Renditions on this concerns came up all the time when I was teaching Creative Writing. Student writers were always wondering how much of themselves they dare to reveal, probably half afraid that someone would read what they wrote and hightail it to the guidance counselor and somehow all of this would end up in the dreaded "permanent record".
This is what I would tell my young writers.
Sometimes writers choose the third person and create a fictional character to reveal truths and secrets about themselves.
Sometimes writers choose the first person and write fiction that has nothing to do with themselves.
Sometimes he is I and sometimes I am she and sometimes we are all together and waiting for a moment to arrive.
In other words, unless a writer tells you the experience is a their true experience, we should hold back on assuming that it is. I don't think Steve King has murdered anybody.
Even when a writer claims an experience....well the whole thing might be fiction especially if the writer him or herself is using a pen name which implies that the writer him or herself is fictional as well as the characters created although many an unauthorized biography has been written by someone pretending to be who they weren't and let's not even get into ghost writing where the writer isn't even the writer.
Still writing in the first person can be risky as all writers know. We can leave our notes behind. Someone picks up our notes, jumps to conclusions and well, a lot can happen.
Here's what happened to me twenty years ago.

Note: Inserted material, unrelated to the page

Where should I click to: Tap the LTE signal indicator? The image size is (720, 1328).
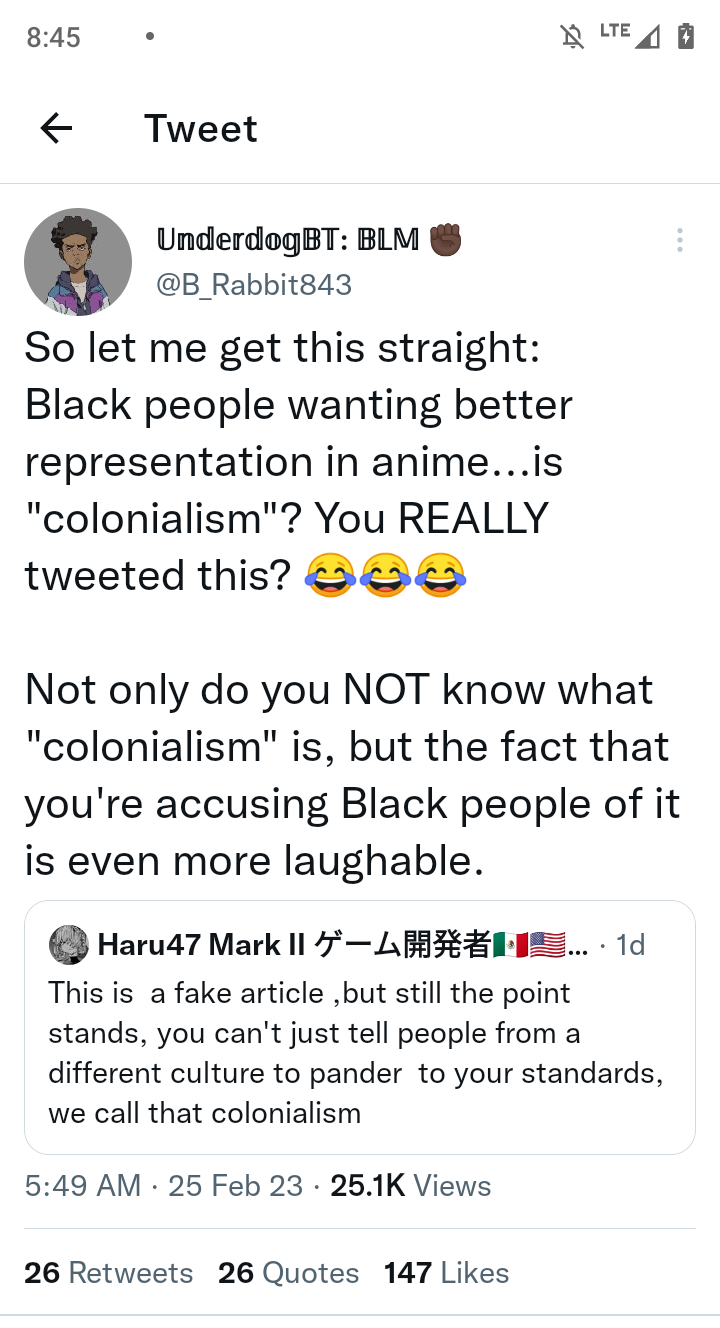(x=630, y=35)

I was reading about the death of Kurt Cobain. At the same time I was restudying Hamlet. I thought that I would take what Ihad learned about the death of Cobain and mix that with Hamlet's soliloquy and mix that with a switch in point of view see if it might turn into something.
This is what I wrote.
Should I put up with this crap or not. Is it slacker to keep getting nailed by the ups and downs of my ridiculous luck or should I just pick up a gun and end it all. So I die, I step off so big wow and in that zonk I can forget about all the fame and the phonies and divorces and stomachaches and heroin and all that jazz...just zzz out like I do every day of my life and dream like I do every night.
But there's a problem
What kind of trip do you take when you're chilled max. It's wondering about those dead dreams that makes us put up with all this crap and live to be senile drainers because who would put up with all the jocks, the sellouts, the heartache of loving someone who don't love you who actually hates you; the judges and the bosses and the big shots and geting crapped on by jerks when you can just take out this gun and finish the deal.
Who's actually baked enough to sweat this life out except that we're afraid of the reaper; afraid of the dirt sleep from which no dude ever returns, We don't know what that gig is like so we stick with our familiar contract rather than sign up for the mystery tour.
The more we think, the more freaked we become. The hook of action becomes fogged with the shadow of grunge so we endure all of this temporary crap until we put down the gun.
Usually.
That's the mix from as well as I could mix it coming from the point of view of a troubled, talented soul way beyond my pay grade. I liked it. I went down to the Xerox room to make a couple of copies, one of which I sent in as a letter to the editor of our local paper the Democrat and Chronicle.
These were the dark, almost unimaginable days before email.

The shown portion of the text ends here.